_ACTION ITEM_: Copy out exactly the lines below that run from the one holding "This screenshot has width=1377, height=909." to the one holding "Given: Sort by", keeping both of those lines and no others.

_SUPPLIED DATA_:
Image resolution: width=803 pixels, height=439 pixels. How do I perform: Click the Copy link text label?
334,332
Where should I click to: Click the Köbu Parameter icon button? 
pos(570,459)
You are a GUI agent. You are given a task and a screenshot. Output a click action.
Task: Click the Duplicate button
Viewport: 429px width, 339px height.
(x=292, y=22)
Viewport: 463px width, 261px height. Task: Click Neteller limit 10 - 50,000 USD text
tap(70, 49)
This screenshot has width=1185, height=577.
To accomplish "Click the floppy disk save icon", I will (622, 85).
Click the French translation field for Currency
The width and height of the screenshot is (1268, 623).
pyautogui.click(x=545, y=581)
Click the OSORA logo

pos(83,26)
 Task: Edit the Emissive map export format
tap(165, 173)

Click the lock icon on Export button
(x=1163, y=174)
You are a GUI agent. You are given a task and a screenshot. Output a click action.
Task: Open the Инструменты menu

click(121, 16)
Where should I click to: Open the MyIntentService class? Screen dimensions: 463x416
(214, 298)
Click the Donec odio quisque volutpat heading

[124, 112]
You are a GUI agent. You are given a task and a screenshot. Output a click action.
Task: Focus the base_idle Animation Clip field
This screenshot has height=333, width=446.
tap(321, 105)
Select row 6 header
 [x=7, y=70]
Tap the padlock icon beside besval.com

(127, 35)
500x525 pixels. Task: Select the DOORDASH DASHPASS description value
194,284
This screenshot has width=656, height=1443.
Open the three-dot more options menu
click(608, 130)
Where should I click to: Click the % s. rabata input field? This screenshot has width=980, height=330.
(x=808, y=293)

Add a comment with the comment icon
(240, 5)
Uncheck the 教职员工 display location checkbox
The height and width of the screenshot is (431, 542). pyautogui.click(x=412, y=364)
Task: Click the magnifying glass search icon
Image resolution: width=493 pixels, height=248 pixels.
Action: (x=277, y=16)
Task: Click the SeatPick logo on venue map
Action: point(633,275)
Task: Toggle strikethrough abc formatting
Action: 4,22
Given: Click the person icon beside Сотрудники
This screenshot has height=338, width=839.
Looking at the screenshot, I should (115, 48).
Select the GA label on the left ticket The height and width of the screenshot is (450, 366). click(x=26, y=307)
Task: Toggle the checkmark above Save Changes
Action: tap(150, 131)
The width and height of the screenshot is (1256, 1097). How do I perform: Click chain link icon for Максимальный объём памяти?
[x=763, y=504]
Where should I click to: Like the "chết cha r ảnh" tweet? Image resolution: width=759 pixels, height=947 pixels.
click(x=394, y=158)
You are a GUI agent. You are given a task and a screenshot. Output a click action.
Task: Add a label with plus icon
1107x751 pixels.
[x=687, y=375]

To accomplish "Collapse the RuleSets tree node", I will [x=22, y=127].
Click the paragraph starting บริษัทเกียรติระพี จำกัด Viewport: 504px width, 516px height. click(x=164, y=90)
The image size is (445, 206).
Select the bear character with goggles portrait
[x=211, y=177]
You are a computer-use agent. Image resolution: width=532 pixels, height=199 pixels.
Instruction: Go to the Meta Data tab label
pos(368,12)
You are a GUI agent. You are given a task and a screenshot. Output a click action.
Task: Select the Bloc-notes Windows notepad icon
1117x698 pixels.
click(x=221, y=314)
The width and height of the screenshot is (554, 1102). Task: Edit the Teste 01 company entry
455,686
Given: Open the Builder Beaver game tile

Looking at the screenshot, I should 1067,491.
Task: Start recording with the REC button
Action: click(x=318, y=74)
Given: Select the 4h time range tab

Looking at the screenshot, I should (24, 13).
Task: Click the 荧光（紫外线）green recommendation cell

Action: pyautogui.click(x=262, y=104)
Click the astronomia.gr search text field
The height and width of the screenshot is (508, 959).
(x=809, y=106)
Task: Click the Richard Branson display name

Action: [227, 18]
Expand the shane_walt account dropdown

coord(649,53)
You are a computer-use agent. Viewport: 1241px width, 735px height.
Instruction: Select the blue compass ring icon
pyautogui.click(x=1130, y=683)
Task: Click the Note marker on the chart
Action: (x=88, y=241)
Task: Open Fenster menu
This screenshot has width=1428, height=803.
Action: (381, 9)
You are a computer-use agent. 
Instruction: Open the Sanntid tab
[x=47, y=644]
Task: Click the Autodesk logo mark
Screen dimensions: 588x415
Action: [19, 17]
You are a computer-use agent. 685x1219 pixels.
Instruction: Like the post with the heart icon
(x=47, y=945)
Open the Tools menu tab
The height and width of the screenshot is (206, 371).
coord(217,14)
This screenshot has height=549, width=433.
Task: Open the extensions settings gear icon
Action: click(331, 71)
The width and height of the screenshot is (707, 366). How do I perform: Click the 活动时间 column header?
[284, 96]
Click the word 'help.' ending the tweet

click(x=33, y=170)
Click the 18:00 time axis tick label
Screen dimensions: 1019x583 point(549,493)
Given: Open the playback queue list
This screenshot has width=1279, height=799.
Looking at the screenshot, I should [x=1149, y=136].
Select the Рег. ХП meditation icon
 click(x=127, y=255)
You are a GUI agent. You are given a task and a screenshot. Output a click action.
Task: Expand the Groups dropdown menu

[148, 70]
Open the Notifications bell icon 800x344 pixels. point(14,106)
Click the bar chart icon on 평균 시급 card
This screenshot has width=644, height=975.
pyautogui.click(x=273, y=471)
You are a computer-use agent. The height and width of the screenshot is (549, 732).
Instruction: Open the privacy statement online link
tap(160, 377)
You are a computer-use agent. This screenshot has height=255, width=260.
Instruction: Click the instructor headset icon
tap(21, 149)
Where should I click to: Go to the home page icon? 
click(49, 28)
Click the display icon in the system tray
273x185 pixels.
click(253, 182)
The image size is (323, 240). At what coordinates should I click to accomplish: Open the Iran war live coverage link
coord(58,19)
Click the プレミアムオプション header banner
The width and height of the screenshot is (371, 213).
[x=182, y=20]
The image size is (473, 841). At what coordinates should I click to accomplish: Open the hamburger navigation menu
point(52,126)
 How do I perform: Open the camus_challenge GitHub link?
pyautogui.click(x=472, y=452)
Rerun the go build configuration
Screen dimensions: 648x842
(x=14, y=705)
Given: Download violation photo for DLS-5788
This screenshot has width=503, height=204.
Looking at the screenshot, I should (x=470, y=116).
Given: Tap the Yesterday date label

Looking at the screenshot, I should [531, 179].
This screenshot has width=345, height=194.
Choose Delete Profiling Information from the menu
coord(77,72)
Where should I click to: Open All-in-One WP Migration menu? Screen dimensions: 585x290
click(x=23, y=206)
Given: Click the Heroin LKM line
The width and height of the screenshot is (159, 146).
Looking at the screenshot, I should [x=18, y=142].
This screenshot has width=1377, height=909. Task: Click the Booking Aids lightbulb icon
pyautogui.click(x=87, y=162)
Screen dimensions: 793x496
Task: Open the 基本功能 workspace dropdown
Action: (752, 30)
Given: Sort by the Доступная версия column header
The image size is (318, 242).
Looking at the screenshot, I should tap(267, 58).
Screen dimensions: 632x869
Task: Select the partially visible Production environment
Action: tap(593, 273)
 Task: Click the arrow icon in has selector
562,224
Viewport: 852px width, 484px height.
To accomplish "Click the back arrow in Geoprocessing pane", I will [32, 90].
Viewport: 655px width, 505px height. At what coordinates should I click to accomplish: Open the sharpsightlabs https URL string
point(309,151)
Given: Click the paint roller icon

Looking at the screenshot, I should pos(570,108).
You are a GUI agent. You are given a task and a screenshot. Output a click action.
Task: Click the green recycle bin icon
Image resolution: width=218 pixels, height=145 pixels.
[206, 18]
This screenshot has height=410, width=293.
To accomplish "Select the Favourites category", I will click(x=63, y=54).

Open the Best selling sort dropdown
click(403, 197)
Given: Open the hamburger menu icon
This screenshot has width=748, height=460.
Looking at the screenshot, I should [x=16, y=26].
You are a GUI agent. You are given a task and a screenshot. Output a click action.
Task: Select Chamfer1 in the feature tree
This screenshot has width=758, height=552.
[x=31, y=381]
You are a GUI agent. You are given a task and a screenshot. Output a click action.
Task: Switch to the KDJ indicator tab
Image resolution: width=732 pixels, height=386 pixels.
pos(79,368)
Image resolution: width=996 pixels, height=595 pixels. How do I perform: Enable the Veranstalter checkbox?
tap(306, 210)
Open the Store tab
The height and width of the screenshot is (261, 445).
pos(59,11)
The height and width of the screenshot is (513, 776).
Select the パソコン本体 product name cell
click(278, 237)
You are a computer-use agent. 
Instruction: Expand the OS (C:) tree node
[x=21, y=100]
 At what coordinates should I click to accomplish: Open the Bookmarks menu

_OUTPUT OF THE EXERCISE_:
This screenshot has width=1377, height=909. Task: Click the Booking Aids lightbulb icon
pyautogui.click(x=87, y=162)
Screen dimensions: 793x496
Task: Open the 基本功能 workspace dropdown
Action: (752, 30)
Given: Sort by the Доступная версия column header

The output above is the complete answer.